ENCRUCIJADAS DE OTOÑO. UNA TARDE EN “LITTLE HAVANA” ©



UN ENCUENTRO ENTRE LA ESPERANZA Y EL DESASOSIEGO.

El aire de aquel octubre de 2002 pesaba distinto, como si arrastrara consigo hojas secas y memorias persistentes. El terapeuta, aún nuevo en tierras ajenas, sentía en cada paso el peso de su inexperiencia ante lo desconocido. Cada barrio, cada rostro, cada historia se desplegaba como un territorio por explorar, lleno de silencios y fronteras invisibles. En su búsqueda de comprender la manera más adecuada de acercarse a quienes le resultaban tan lejanos, recibió el llamado de una abuela cansada, portadora de siglos en sus manos y cicatrices en la voz.

La tarde lo llevó la morada de Mateo Ruan en “Little Havana” situada en el segundo piso de un edificio que parecía resistirse al olvido, donde los muros guardaban secretos y el tiempo se filtraba por las grietas y los maderos. Subió los peldaños gastados hasta el segundo piso, acompañado del eco de sus propios pensamientos. Apenas cruzó el umbral, el aire denso de “cannabis” que flotaba en el ambiente, que de manera irrespetuosamente invadía el hogar, lo envolvió, chocando con la fragilidad de la anciana, quien se apresuró a disculparse con una resignación aprendida: “Desgraciadamente, doctor, éste es el lugar donde me ha tocado vivir”.
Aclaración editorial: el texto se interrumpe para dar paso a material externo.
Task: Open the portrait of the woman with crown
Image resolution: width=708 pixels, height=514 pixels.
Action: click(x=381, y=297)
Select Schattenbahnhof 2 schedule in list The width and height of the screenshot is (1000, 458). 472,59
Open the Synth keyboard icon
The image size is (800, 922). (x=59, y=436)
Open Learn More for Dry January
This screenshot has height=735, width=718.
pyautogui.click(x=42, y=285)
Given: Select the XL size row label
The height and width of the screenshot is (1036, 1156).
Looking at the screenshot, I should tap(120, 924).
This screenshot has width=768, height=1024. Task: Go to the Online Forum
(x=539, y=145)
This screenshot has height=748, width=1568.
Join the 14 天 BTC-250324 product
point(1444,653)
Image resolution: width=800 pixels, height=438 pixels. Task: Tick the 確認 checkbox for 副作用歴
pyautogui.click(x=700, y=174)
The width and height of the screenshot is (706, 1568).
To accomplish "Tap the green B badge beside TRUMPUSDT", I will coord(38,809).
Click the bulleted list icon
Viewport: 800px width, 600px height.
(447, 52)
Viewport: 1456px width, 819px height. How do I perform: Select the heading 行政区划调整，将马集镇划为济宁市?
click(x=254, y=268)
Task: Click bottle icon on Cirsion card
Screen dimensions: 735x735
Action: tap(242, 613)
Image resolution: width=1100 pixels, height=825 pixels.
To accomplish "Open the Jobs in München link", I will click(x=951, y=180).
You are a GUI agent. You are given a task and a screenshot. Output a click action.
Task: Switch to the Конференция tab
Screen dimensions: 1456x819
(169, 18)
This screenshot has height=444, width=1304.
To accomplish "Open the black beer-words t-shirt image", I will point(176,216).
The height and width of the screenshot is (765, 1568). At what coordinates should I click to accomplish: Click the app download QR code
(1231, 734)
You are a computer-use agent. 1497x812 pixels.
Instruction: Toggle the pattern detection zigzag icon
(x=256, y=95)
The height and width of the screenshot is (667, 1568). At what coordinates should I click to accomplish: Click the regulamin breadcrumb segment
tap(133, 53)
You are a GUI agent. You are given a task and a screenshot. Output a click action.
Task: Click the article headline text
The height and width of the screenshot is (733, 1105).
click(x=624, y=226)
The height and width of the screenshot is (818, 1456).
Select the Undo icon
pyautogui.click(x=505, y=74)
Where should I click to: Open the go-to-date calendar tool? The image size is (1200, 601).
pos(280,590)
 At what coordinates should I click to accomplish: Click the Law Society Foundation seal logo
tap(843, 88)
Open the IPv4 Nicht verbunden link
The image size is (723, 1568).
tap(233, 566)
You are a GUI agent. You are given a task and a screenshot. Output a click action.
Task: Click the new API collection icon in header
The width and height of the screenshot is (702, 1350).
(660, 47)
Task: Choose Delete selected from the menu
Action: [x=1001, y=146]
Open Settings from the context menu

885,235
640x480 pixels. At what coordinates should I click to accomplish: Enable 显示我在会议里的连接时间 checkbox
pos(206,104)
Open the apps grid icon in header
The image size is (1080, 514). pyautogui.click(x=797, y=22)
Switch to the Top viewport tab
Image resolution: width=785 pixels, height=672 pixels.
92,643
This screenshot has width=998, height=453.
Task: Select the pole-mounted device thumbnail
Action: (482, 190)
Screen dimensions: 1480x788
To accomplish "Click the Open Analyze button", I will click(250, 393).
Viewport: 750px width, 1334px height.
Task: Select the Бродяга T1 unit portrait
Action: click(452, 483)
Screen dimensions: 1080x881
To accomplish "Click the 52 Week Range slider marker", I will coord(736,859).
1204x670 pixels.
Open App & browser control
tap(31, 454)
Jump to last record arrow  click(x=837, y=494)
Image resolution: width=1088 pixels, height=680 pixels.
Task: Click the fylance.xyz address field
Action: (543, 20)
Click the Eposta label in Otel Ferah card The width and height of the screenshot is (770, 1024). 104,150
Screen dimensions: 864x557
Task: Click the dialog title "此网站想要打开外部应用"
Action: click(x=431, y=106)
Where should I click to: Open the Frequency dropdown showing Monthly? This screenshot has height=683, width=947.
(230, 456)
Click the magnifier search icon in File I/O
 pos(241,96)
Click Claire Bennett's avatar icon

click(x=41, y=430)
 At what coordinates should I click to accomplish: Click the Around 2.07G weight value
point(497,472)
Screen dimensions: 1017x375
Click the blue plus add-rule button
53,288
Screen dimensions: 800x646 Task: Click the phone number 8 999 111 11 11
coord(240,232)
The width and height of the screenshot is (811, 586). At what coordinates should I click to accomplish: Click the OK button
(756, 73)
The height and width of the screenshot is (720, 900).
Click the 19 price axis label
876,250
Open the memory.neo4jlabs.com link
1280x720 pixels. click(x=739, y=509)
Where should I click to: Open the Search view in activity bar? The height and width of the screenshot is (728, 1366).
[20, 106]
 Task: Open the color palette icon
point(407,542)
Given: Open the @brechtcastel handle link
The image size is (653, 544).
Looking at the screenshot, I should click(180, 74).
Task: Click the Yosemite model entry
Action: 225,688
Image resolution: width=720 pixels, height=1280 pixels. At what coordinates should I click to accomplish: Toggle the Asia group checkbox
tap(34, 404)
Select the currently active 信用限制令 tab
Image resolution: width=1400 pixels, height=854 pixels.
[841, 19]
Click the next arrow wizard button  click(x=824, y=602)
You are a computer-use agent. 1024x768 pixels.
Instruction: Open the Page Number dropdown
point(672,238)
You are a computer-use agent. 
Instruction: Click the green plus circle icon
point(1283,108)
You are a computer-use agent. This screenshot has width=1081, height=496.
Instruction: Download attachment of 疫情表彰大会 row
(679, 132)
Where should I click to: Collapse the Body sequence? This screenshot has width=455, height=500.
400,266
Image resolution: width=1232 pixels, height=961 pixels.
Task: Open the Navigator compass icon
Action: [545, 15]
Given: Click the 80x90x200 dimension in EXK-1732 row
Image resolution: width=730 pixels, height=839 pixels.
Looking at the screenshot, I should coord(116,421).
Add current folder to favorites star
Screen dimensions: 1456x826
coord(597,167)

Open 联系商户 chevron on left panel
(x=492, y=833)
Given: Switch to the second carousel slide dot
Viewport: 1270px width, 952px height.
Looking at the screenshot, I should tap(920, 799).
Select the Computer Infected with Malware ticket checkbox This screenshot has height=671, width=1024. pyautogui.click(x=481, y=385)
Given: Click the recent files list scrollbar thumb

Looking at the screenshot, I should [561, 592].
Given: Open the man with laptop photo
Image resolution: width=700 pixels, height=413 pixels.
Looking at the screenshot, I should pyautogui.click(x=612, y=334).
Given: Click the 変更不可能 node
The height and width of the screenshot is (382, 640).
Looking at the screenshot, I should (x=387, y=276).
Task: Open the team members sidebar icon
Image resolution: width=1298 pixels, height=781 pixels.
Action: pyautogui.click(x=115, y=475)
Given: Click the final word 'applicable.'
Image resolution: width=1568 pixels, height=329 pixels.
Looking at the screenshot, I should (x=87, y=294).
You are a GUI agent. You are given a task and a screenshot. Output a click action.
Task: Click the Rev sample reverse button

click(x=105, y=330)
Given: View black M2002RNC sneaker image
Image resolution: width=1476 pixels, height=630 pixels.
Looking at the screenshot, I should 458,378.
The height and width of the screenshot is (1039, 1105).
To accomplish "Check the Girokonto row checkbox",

El terapeuta observó, casi sin querer, las cicatrices de la vivienda: agujeros en las paredes hechos a puñetazos, huellas furiosas de una historia doméstica violenta y sostenida. La abuela, notando la inquietud en la mirada del visitante, confesó con prisa y dolor: “Por eso he ido en busca de usted”.

Sentados entre muebles cansados de tanto aguantar, la abuela relató la historia de su nieto Mateo, un adolescente que había quedado a su cargo tras el abandono materno. El chico, apenas dieciséis años, se había resbalado poco a poco hacia la sombra de las drogas, perdiendo el rumbo entre compañías desafortunadas y ausencias escolares. La rebeldía se le había vuelto una segunda piel, y la depresión lo arrastraba a largos encierros en su cuarto en los que el tiempo parecía detenerse.

“Usted no sabe cuántos psicólogos y psiquiatras he visitado buscando alivio para este niño que tanto he querido”, murmuró la abuela, la voz temblorosa y los ojos llenos de súplicas mudas. “He llamado al 911 para hospitalizarlo más veces de las que quisiera recordar. ¡Cuánto he sufrido! He perdido mis esperanzas. No sé qué hacer. Mire a ver que puede usted hacer. Que me perdone Dios, pero él sabe que mirando al cielo mil veces le he dicho: Señor, sabes cuál ha sido mi vida, en tus manos lo dejo; por favor, yo necesito un poco de paz”.

Mateo no estaba en casa. Su ausencia era, al mismo tiempo, un grito y un silencio. Después de completar la Admisión, el terapeuta, reconociendo el dolor y la fatiga de la mujer, ofreció ese día lo único que podía: empatía, escucha, y la promesa de intentar acompañarla, aunque la ruta estuviera llena de incertidumbres.

En ese pequeño apartamento, rodeado de cicatrices físicas y emocionales, el terapeuta comprendió que, a veces, el primer paso no es sanar, sino simplemente estar allí, compartiendo el peso de la desesperanza y abriendo un resquicio para la esperanza. (08-06-25)

NOTA: Las fechas, datos personales y locaciones han sido sustituidos para proteger la identidad del paciente.